Le premier concerne l’exploitation pour 25 ans d'un champ gazier (réserves de 100 millions de barils équivalent pétrole) avec  un engagement des deux partenaires à investir 406 millions de dollars. Le deuxième vise à créer la joint-venture Sonatrach/Total (step 51/49%) pour la création du projet pétrochimique d’Arzew. Un autre différend datant de 2006 après l'instauration d'une “taxe sur les profits exceptionnels” a été réglé à l'amiable en 2016. Total et son partenaire Repsol avaient accusé Alger, et par ricochet Sonatrach, de changer les règles du jeu alors même qu’ils étaient censés bénéficier d'une clause de stabilité fiscale. Total avait, donc, patienté 10 ans pour porter l’affaire devant la Cour internationale d’arbitrage de Genève, puis y a renoncé officiellement, un an plus tard, avec la conclusion du partenariat global entre les deux sociétés.

Du côté d'Anadarko, Sonatrach avait  réglé à l'amiable un contentieux portant sur le même objet (taxe sur les superprofits) en acceptant de verser la rondelette somme de 4,4 milliards de dollars. Cet arrangement s'est fait à la fin du processus arbitral. Il me semble que l'État algérien n'a ni la volonté ni la possibilité de faire usage du droit de préemption.

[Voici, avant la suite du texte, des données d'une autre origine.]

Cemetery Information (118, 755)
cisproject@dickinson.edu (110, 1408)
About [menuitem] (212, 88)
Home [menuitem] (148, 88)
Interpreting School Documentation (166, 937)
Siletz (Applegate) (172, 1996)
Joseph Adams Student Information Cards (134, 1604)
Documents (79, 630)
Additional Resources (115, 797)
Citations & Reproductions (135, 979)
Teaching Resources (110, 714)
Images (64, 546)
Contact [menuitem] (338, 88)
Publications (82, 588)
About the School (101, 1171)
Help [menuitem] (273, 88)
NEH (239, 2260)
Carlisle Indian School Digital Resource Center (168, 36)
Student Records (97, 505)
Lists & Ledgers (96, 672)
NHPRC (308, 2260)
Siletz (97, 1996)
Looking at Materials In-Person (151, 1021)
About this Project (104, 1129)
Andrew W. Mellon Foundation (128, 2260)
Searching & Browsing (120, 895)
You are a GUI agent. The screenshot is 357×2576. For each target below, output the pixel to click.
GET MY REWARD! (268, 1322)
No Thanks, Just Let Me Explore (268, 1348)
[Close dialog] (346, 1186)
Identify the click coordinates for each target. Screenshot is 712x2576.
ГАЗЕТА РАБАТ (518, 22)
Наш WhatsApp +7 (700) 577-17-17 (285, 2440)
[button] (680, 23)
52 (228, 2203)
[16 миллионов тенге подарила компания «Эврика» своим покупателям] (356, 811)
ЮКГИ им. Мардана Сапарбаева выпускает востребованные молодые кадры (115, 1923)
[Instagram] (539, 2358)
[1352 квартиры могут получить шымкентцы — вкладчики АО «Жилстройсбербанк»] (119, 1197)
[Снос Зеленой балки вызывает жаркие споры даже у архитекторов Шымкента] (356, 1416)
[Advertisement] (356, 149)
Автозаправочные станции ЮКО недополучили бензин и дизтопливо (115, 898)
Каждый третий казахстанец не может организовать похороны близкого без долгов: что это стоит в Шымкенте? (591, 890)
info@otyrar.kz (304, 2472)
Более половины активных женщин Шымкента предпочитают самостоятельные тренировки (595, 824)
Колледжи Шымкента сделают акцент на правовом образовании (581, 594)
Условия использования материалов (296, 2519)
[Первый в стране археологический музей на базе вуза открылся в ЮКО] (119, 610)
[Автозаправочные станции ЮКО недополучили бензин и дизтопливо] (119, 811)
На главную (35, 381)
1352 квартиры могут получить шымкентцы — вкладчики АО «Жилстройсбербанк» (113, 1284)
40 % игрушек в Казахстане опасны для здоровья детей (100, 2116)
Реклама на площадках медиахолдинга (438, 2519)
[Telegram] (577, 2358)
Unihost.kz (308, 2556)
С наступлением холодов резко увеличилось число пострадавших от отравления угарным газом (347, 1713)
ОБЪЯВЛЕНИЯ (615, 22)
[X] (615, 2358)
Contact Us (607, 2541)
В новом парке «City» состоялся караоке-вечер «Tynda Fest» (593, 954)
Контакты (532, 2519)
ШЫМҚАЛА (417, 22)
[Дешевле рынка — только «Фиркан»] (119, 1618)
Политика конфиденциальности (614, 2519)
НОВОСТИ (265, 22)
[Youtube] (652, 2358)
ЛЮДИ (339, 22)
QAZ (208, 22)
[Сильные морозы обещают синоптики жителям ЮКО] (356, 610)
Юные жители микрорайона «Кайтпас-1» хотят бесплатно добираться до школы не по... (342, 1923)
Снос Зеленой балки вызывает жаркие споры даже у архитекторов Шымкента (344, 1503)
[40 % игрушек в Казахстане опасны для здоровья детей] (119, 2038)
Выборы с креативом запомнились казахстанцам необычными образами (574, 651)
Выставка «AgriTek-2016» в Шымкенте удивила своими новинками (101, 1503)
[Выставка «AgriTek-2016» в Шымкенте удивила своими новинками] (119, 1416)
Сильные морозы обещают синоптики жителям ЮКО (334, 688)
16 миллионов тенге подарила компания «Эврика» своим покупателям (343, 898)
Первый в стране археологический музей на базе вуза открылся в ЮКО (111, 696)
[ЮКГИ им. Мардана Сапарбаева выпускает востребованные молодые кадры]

L’État ne fait-il pas dans le deux poids, deux mesures, tant il est vrai que dans plusieurs autres cas le droit de préemption a été exercé, soit pour bloquer un investisseur national (le cas de reprise des actifs de Michelin par Cevital), soit pour favoriser un autre investisseur (reprise par Ali Haddad de la participation espagnole dans l’actionnariat de Fertial)… ? 

Je n'ai pas suivi l'affaire Repsol, par contre dans l'affaire Michelin je me rappelle que les autorités algériennes avaient motivé leur position par une sous-évaluation du site foncier, considérant que l'acquisition portait sur le terrain.  Cevital avait  expliqué  que la valeur du terrain se trouvait réduite par le passif de l'entreprise cédée que l'acquéreur devait prendre en charge. En fait le raisonnement des décideurs découlait d'une confusion entre “actifs” et “actions”. L'actif est une valeur positive tandis que l'action est une portion du capital qui comprend une part de l'actif et une part du passif.